Toward that goal, ongoing technological advances in both DNA/RNA sequencing, protein structure modeling
software and high-performance scalable computer hardware are making virtual repertoire scale antibody
structure and antigen screening attainable in the not-too-distant future.
In this Direct to Phase II application, we propose to build a software suite that bridges the gap between
genomics and structural biology enabling antibody repertoires to be deciphered and mined in exquisite detail.

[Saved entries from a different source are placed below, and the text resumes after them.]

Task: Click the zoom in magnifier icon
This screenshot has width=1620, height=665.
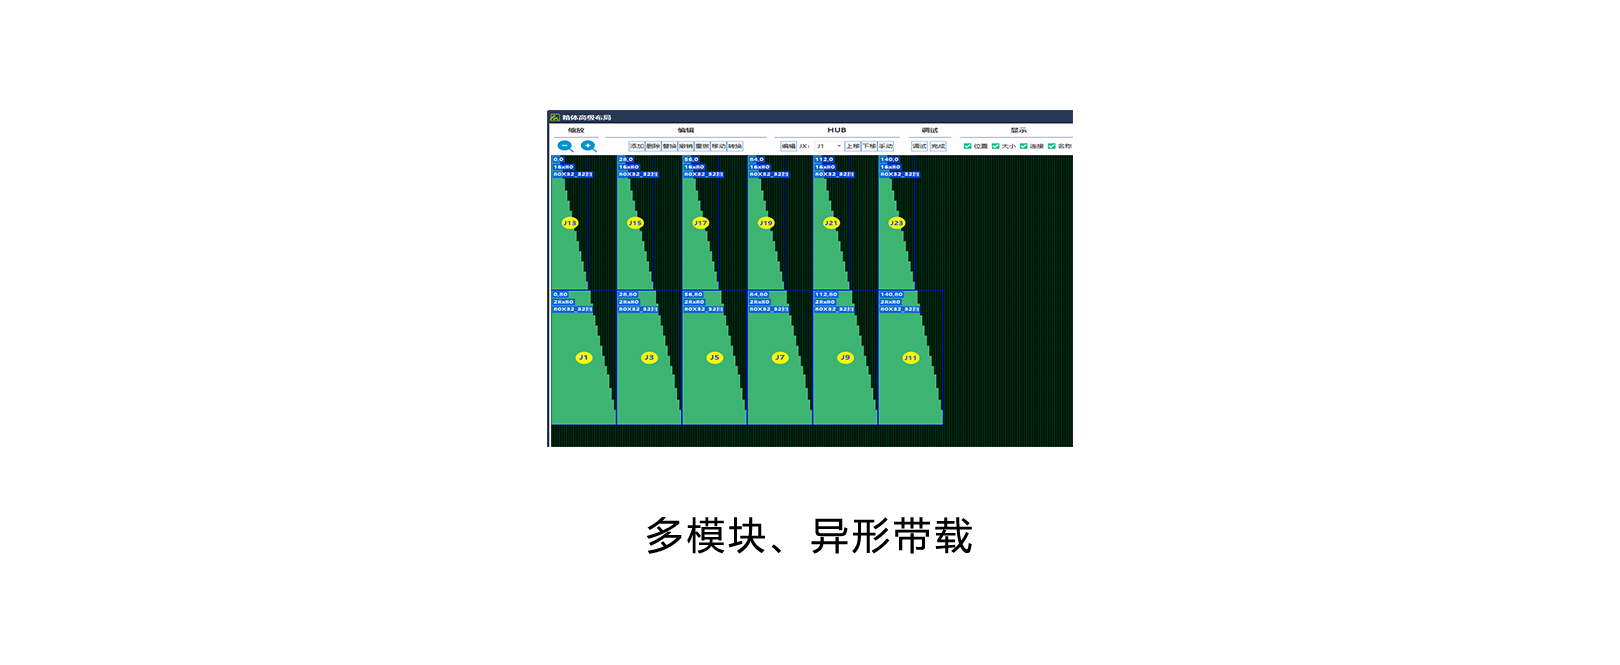Action: (x=589, y=146)
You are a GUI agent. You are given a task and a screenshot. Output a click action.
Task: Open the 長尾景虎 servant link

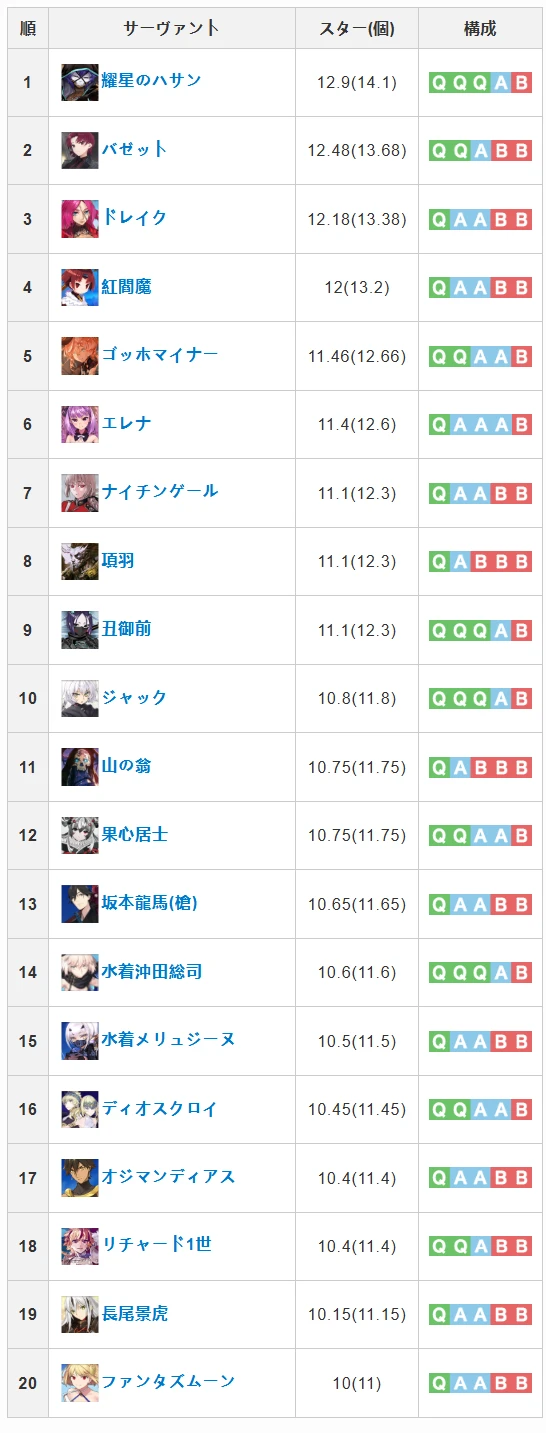135,1313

To do so, we first leverage our highly extensible sequence assembler, XNG, to produce haplotype phased and
annotated sequences of the germline IG loci from which the naïve repertoire can be simulated (Aim 1). Next,
XNG is used to assemble and annotate bulk BCR-seq data producing the linear VH and VL encoding
sequences of the mature repertoire (Aim 2). Translated repertoire sequences are then used as input for our
protein modeling software, NovaFold-Ab and NovaFold-AI, where high accuracy 3D antibody structures are
predicted (Aim 3). Those antibody structure libraries are then used in virtual screens to identify members that
bind to a target antigen with our protein interaction modeling program, NovaDock (Aim 4). Screens can also be
refined to specific epitopes of interest, for example, those known to elicit neutralizing antibodies. If realized,
these capabilities will have significant commercial opportunities for complementing existing technology in
improving clinical care and personalized medicine as well as aiding in the development of faster, more cost
effective diagnostics and therapeutics.